Because the programming language models are compatible, it would be possible to adapt a CGI program to run under AWS Lambda. However, the reverse isn't necessarily true, since AWS Lambda also supports doing things that CGI doesn't, like servicing requests other than HTTP requests.

Saying that "serverless is just a marketing term for CGI" is wrong in a number of ways, and I really don't understand this point of contention. It is a return to a simpler CGI-like programming model, but it's pretty explicitly about the fact that you don't have to manage the server...

> PHP is great as a runtime, but it sucks as a language, so I didn't want to use it. Django in regular CGI would have been fine; I just didn't realize that was an option.

I'm starting to come back around to PHP. I can't argue against that it has some profound ugliness, but they've sincerely cleaned things up a lot and made life generally better. I like what they've done with PHP 7 and PHP 8 and think that it is totally suitable for simple one-off stuff. And, package management with composer seems straight-forward enough for me.

To be completely clear, I still haven't actually started a new project in PHP in over 15 years, but my opinion has gradually shifted and I fear I may see the day where I return.

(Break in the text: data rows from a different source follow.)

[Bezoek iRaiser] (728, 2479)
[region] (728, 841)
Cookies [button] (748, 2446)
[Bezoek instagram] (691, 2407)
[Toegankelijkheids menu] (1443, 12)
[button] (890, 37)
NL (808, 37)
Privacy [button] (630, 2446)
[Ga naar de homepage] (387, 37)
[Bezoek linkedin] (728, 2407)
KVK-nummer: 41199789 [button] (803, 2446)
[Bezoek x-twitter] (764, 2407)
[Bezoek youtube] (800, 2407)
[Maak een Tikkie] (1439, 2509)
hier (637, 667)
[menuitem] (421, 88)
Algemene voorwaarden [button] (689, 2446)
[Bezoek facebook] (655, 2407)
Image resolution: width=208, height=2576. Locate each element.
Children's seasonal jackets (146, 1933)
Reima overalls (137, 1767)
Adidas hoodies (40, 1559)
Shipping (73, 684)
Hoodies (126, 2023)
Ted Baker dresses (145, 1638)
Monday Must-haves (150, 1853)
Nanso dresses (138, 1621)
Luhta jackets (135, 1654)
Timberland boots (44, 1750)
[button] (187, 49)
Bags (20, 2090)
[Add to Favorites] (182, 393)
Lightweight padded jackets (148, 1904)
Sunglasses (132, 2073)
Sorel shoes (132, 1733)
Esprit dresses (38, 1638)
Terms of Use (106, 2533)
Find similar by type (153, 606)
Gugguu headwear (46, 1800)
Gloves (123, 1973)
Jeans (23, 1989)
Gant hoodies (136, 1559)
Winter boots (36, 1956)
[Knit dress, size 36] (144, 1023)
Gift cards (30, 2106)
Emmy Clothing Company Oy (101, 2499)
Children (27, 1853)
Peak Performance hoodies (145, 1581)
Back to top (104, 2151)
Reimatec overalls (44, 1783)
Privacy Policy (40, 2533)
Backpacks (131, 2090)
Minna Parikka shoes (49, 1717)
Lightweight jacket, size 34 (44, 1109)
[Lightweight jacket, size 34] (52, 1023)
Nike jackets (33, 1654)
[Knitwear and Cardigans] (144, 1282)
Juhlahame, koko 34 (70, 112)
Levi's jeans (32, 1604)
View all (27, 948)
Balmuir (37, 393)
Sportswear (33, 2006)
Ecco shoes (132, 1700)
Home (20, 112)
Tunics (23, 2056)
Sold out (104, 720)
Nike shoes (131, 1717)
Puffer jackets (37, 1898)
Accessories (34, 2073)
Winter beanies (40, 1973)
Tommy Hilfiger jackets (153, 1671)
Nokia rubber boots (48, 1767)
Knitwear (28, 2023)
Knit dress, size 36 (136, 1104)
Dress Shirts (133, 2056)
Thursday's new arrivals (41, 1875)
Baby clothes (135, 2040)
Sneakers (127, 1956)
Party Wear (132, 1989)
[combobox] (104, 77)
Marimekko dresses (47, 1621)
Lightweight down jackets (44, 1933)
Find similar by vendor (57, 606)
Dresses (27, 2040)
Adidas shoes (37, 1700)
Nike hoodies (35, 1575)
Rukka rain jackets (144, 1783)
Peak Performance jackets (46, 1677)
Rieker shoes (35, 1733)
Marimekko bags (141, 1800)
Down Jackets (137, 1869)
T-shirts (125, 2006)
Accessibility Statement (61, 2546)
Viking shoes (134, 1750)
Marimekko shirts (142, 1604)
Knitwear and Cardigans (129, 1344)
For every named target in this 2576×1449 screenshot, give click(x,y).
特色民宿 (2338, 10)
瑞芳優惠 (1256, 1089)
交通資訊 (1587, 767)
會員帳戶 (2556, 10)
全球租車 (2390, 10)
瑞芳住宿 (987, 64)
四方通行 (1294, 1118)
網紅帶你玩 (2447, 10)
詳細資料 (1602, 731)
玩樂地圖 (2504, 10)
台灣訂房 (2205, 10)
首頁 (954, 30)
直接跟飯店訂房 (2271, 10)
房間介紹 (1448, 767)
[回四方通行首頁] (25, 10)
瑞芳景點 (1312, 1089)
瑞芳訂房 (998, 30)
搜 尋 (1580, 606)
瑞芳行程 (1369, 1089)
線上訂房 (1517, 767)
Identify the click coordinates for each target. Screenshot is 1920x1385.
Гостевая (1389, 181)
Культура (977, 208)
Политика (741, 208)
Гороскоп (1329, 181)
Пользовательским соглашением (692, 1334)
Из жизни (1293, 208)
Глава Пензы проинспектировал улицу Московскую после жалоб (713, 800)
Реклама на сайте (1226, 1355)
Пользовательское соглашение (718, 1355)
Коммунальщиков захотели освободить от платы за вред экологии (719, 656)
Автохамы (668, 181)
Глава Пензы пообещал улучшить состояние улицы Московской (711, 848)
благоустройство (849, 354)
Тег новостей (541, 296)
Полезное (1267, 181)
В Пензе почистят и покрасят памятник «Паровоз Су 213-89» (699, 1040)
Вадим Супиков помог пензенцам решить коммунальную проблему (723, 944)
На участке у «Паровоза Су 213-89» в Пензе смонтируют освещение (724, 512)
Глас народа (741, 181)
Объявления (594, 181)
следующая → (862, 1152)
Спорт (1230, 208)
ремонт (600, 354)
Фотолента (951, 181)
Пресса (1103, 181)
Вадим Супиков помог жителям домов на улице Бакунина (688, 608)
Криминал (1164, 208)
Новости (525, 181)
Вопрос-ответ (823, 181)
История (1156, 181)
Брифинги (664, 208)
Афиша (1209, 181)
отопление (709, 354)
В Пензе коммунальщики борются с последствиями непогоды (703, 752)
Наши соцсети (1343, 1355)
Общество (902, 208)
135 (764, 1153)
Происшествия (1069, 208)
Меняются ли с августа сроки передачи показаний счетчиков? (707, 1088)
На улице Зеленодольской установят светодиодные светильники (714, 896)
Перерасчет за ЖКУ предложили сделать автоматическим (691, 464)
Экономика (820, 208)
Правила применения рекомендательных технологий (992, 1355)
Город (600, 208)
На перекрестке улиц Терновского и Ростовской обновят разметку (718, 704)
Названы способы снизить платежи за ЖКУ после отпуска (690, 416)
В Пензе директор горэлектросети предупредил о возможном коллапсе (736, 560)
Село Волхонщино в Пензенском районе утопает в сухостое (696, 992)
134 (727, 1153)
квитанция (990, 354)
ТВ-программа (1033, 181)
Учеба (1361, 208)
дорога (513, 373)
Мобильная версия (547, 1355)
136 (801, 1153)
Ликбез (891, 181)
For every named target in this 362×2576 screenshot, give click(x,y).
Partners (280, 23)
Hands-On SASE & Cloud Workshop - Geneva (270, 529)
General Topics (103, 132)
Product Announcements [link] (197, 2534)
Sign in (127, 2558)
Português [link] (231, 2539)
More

I used to love Django, because I thought it was a very productive way to write apps. There are things that Django absolutely gets right, like the built-in admin panel; it's just amazing to have for a lot of things. That said, I've fallen off with Django and Python. Python may not have as butt-ugly as a past as PHP, but it has aged poorly for me. I feel like it is an easy language to write bugs in. Whereas most people agree that TypeScript is a big improvement for JavaScript development, I think many would argue that the juice just isn't worth the squeeze with gradual typing in Python, and I'd have to agree, I just feel like the type checking and ecosystem around it in Python just makes it not worth the effort. Surprisingly, PHP actually pulled ahead here, adding type annotations with some simple run-time checking, making it much easier to catch a lot of bugs that were once very common in PHP. Django has probably moved on and improved since I was last using it, but I definitely lost some of my appreciation for it. For one thing, while it has a decent ecosystem, it feels like that ecosystem is just constantly breaking. I recall running into so many issues migrating across Django versions, and dealing with things like static files. Things that really should be simple...

kragen 4 hours ago [-]

I appreciate the notes on the different nuances of "serverless".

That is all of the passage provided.